Exercise objective ▸ The records below are to be duplicated character for character.

====== Data extracts

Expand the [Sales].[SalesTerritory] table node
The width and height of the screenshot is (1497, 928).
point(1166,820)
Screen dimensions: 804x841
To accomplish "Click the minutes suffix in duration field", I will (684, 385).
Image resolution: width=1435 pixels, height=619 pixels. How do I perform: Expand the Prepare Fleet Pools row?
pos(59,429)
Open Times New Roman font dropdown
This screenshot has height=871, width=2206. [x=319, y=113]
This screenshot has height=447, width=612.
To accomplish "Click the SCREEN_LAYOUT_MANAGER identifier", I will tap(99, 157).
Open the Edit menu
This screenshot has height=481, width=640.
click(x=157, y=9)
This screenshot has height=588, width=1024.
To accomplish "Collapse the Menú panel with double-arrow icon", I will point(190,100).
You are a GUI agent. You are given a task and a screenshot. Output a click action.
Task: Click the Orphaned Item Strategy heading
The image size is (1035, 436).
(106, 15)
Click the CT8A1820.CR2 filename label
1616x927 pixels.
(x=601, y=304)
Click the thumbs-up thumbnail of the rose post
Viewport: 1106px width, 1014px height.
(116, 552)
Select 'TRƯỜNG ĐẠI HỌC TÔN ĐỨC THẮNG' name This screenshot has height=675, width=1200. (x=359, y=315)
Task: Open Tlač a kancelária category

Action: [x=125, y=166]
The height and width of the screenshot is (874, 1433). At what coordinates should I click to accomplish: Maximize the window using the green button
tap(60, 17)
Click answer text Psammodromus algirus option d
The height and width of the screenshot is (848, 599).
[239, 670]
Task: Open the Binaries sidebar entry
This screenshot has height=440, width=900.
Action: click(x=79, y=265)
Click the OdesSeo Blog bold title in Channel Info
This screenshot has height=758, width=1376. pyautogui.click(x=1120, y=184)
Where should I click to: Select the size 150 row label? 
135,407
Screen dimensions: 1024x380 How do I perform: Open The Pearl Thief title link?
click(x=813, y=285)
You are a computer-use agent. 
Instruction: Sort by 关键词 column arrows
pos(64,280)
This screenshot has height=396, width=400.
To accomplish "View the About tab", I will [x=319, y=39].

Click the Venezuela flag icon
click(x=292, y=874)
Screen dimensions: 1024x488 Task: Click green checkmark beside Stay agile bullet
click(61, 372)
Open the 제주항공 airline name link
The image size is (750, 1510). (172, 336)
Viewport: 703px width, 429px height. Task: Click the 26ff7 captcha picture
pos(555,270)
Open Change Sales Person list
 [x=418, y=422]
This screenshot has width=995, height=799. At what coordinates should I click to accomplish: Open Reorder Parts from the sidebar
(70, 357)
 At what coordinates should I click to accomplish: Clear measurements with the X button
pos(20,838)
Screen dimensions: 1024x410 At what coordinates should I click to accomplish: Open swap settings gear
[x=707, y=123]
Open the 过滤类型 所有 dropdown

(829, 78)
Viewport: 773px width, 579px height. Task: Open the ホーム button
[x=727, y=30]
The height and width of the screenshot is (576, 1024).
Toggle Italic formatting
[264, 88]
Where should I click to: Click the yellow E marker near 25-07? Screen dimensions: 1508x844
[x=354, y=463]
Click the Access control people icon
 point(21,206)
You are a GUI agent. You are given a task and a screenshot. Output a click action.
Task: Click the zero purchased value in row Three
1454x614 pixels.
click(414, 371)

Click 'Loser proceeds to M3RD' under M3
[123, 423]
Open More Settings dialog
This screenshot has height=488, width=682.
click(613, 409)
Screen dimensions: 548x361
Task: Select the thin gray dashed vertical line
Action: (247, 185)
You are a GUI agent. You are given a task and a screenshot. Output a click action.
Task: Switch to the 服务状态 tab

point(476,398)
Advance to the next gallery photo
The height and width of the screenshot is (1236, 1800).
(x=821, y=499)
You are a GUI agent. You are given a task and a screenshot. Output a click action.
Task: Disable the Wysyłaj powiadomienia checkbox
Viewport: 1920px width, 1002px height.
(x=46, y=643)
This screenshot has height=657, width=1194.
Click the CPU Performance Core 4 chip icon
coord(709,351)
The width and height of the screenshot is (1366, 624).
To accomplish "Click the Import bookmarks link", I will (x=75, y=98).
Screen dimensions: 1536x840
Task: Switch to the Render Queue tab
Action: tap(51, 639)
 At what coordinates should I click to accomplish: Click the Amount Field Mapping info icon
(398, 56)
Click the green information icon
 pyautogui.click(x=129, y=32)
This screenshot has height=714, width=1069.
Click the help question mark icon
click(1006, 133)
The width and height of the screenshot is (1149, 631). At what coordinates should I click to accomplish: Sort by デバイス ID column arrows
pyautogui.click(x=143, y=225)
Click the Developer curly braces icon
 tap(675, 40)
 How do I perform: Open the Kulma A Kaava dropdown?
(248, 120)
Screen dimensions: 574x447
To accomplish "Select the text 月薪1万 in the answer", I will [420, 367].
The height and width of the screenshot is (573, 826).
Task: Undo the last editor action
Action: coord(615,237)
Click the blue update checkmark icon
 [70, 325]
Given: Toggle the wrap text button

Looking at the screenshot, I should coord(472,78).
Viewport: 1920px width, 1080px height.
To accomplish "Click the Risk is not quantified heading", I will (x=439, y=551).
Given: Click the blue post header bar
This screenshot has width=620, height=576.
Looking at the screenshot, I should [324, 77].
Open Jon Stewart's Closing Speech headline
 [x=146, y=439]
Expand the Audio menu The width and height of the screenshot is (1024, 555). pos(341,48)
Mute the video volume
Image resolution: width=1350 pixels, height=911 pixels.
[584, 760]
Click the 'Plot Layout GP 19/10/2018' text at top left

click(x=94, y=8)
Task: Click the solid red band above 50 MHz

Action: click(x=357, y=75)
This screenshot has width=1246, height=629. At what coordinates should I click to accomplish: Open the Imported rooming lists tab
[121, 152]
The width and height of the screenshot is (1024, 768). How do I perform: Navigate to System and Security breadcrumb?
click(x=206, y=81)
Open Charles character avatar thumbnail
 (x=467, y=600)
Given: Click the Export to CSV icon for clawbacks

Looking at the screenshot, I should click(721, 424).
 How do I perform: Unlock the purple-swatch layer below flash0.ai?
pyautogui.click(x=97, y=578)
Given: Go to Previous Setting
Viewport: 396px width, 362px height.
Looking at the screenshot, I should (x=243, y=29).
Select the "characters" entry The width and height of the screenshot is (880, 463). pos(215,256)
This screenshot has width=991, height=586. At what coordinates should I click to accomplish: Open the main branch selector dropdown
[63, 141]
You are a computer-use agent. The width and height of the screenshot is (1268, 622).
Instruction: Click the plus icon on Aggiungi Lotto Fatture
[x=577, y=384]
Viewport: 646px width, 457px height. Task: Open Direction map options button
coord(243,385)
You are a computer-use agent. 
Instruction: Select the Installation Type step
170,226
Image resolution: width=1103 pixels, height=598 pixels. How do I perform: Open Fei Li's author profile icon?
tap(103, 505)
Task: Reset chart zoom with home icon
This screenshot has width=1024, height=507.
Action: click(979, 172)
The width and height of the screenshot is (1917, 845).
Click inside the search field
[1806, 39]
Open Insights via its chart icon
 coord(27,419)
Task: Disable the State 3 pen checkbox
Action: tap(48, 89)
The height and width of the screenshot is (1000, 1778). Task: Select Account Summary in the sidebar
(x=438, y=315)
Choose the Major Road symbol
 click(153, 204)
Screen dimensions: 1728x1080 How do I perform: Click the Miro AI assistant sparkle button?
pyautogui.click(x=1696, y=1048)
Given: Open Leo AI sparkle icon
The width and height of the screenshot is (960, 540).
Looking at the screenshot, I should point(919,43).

============

Your response ▸
Expand the [Sales].[SalesTerritory] table node
The width and height of the screenshot is (1497, 928).
point(1166,820)
Screen dimensions: 804x841
To accomplish "Click the minutes suffix in duration field", I will (684, 385).
Image resolution: width=1435 pixels, height=619 pixels. How do I perform: Expand the Prepare Fleet Pools row?
pos(59,429)
Open Times New Roman font dropdown
This screenshot has height=871, width=2206. [x=319, y=113]
This screenshot has height=447, width=612.
To accomplish "Click the SCREEN_LAYOUT_MANAGER identifier", I will tap(99, 157).
Open the Edit menu
This screenshot has height=481, width=640.
click(x=157, y=9)
This screenshot has height=588, width=1024.
To accomplish "Collapse the Menú panel with double-arrow icon", I will point(190,100).
You are a GUI agent. You are given a task and a screenshot. Output a click action.
Task: Click the Orphaned Item Strategy heading
The image size is (1035, 436).
(106, 15)
Click the CT8A1820.CR2 filename label
1616x927 pixels.
(x=601, y=304)
Click the thumbs-up thumbnail of the rose post
Viewport: 1106px width, 1014px height.
(116, 552)
Select 'TRƯỜNG ĐẠI HỌC TÔN ĐỨC THẮNG' name This screenshot has height=675, width=1200. (x=359, y=315)
Task: Open Tlač a kancelária category

Action: [x=125, y=166]
The height and width of the screenshot is (874, 1433). At what coordinates should I click to accomplish: Maximize the window using the green button
tap(60, 17)
Click answer text Psammodromus algirus option d
The height and width of the screenshot is (848, 599).
[239, 670]
Task: Open the Binaries sidebar entry
This screenshot has height=440, width=900.
Action: click(x=79, y=265)
Click the OdesSeo Blog bold title in Channel Info
This screenshot has height=758, width=1376. pyautogui.click(x=1120, y=184)
Where should I click to: Select the size 150 row label? 
135,407
Screen dimensions: 1024x380 How do I perform: Open The Pearl Thief title link?
click(x=813, y=285)
You are a computer-use agent. 
Instruction: Sort by 关键词 column arrows
pos(64,280)
This screenshot has height=396, width=400.
To accomplish "View the About tab", I will [x=319, y=39].

Click the Venezuela flag icon
click(x=292, y=874)
Screen dimensions: 1024x488 Task: Click green checkmark beside Stay agile bullet
click(61, 372)
Open the 제주항공 airline name link
The image size is (750, 1510). (172, 336)
Viewport: 703px width, 429px height. Task: Click the 26ff7 captcha picture
pos(555,270)
Open Change Sales Person list
 [x=418, y=422]
This screenshot has width=995, height=799. At what coordinates should I click to accomplish: Open Reorder Parts from the sidebar
(70, 357)
 At what coordinates should I click to accomplish: Clear measurements with the X button
pos(20,838)
Screen dimensions: 1024x410 At what coordinates should I click to accomplish: Open swap settings gear
[x=707, y=123]
Open the 过滤类型 所有 dropdown

(829, 78)
Viewport: 773px width, 579px height. Task: Open the ホーム button
[x=727, y=30]
The height and width of the screenshot is (576, 1024).
Toggle Italic formatting
[264, 88]
Where should I click to: Click the yellow E marker near 25-07? Screen dimensions: 1508x844
[x=354, y=463]
Click the Access control people icon
 point(21,206)
You are a GUI agent. You are given a task and a screenshot. Output a click action.
Task: Click the zero purchased value in row Three
1454x614 pixels.
click(414, 371)

Click 'Loser proceeds to M3RD' under M3
[123, 423]
Open More Settings dialog
This screenshot has height=488, width=682.
click(613, 409)
Screen dimensions: 548x361
Task: Select the thin gray dashed vertical line
Action: (247, 185)
You are a GUI agent. You are given a task and a screenshot. Output a click action.
Task: Switch to the 服务状态 tab

point(476,398)
Advance to the next gallery photo
The height and width of the screenshot is (1236, 1800).
(x=821, y=499)
You are a GUI agent. You are given a task and a screenshot. Output a click action.
Task: Disable the Wysyłaj powiadomienia checkbox
Viewport: 1920px width, 1002px height.
(x=46, y=643)
This screenshot has height=657, width=1194.
Click the CPU Performance Core 4 chip icon
coord(709,351)
The width and height of the screenshot is (1366, 624).
To accomplish "Click the Import bookmarks link", I will (x=75, y=98).
Screen dimensions: 1536x840
Task: Switch to the Render Queue tab
Action: tap(51, 639)
 At what coordinates should I click to accomplish: Click the Amount Field Mapping info icon
(398, 56)
Click the green information icon
 pyautogui.click(x=129, y=32)
This screenshot has height=714, width=1069.
Click the help question mark icon
click(1006, 133)
The width and height of the screenshot is (1149, 631). At what coordinates should I click to accomplish: Sort by デバイス ID column arrows
pyautogui.click(x=143, y=225)
Click the Developer curly braces icon
 tap(675, 40)
 How do I perform: Open the Kulma A Kaava dropdown?
(248, 120)
Screen dimensions: 574x447
To accomplish "Select the text 月薪1万 in the answer", I will [420, 367].
The height and width of the screenshot is (573, 826).
Task: Undo the last editor action
Action: coord(615,237)
Click the blue update checkmark icon
 [70, 325]
Given: Toggle the wrap text button

Looking at the screenshot, I should coord(472,78).
Viewport: 1920px width, 1080px height.
To accomplish "Click the Risk is not quantified heading", I will (x=439, y=551).
Given: Click the blue post header bar
This screenshot has width=620, height=576.
Looking at the screenshot, I should [324, 77].
Open Jon Stewart's Closing Speech headline
 [x=146, y=439]
Expand the Audio menu The width and height of the screenshot is (1024, 555). pos(341,48)
Mute the video volume
Image resolution: width=1350 pixels, height=911 pixels.
[584, 760]
Click the 'Plot Layout GP 19/10/2018' text at top left

click(x=94, y=8)
Task: Click the solid red band above 50 MHz

Action: click(x=357, y=75)
This screenshot has width=1246, height=629. At what coordinates should I click to accomplish: Open the Imported rooming lists tab
[121, 152]
The width and height of the screenshot is (1024, 768). How do I perform: Navigate to System and Security breadcrumb?
click(x=206, y=81)
Open Charles character avatar thumbnail
 (x=467, y=600)
Given: Click the Export to CSV icon for clawbacks

Looking at the screenshot, I should click(721, 424).
 How do I perform: Unlock the purple-swatch layer below flash0.ai?
pyautogui.click(x=97, y=578)
Given: Go to Previous Setting
Viewport: 396px width, 362px height.
Looking at the screenshot, I should (x=243, y=29).
Select the "characters" entry The width and height of the screenshot is (880, 463). pos(215,256)
This screenshot has width=991, height=586. At what coordinates should I click to accomplish: Open the main branch selector dropdown
[63, 141]
You are a computer-use agent. The width and height of the screenshot is (1268, 622).
Instruction: Click the plus icon on Aggiungi Lotto Fatture
[x=577, y=384]
Viewport: 646px width, 457px height. Task: Open Direction map options button
coord(243,385)
You are a computer-use agent. 
Instruction: Select the Installation Type step
170,226
Image resolution: width=1103 pixels, height=598 pixels. How do I perform: Open Fei Li's author profile icon?
tap(103, 505)
Task: Reset chart zoom with home icon
This screenshot has width=1024, height=507.
Action: click(979, 172)
The width and height of the screenshot is (1917, 845).
Click inside the search field
[1806, 39]
Open Insights via its chart icon
 coord(27,419)
Task: Disable the State 3 pen checkbox
Action: tap(48, 89)
The height and width of the screenshot is (1000, 1778). Task: Select Account Summary in the sidebar
(x=438, y=315)
Choose the Major Road symbol
 click(153, 204)
Screen dimensions: 1728x1080 How do I perform: Click the Miro AI assistant sparkle button?
pyautogui.click(x=1696, y=1048)
Given: Open Leo AI sparkle icon
The width and height of the screenshot is (960, 540).
Looking at the screenshot, I should point(919,43).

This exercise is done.